In the Garden:
Putting down layers of newspaper and mulch is a handy technique for making a weedy rose bed look great again, fast!
The Foundation of a Great Garden
What makes a garden successful? An elderly gardener once told me that three fourths of your chance of success has been determined by the time you plant your first seed or transplant. His point was that well prepared soil and well adapted varieties are the keys to a great garden. All the fertilizers, pest controls, and special techniques are the icing on the cake, and cannot replace good soil.
My experiences have taught me this is quite true. I have built and cultivated a lot of gardens; some good and some-well, they were at least good exercise! One thing I have learned is that the bottom line is the soil. Whenever I build a garden in a new spot the I find that it takes a year or so for the garden to really reach its productive prime.
If you are trying to improve your native soil for a garden it just takes some time. So keep at it and don't be discouraged if the magazine crews don't show up to photograph you garden for their cover shot that first year!
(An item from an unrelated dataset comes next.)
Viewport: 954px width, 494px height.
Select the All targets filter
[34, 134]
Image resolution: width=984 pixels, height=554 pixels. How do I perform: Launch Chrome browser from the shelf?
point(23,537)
When we set out to create a garden in a spot we have to deal with the particular soil type that is present. Each has its pro's and con's. Clay holds water and nutrients well but drains poorly. For sand the opposites are true. Both sets of con's can be greatly improved by adding composted organic matter to the soil.
To start the process I mix in at least 3 or 4 inches of compost or composted manure. Then I continue building the soil each time a crop finishes and I can get back in to mix in more organic matter with a rototiller or garden fork. When the soil is right, the garden is right.
Most of the lower south region receives a lot of rainfall in the late winter to spring period. Just about the time we'd like to get out and plant in the garden the soil is too soggy to work.
My elderly gardening friend used to say, "You can always add water, but you can't take it away." He built his gardens into raised beds to facilitate drainage.
He also built his beds in the winter or fall whenever the weather allowed for soil work so that they would be ready for spring planting, despite the weather!
Raised beds about 10 inches high work great for me. That way there is plenty of soil depth and more than adequate drainage, even after the soil settles to about 6-8 inches high. I like to make our beds around 4 feet wide to create a wide bed, yet I'm still able to reach the center from both sides.
So take that gardening energy that is no doubt welling up inside of your about now and apply it to the soil first. You'll have your best garden ever!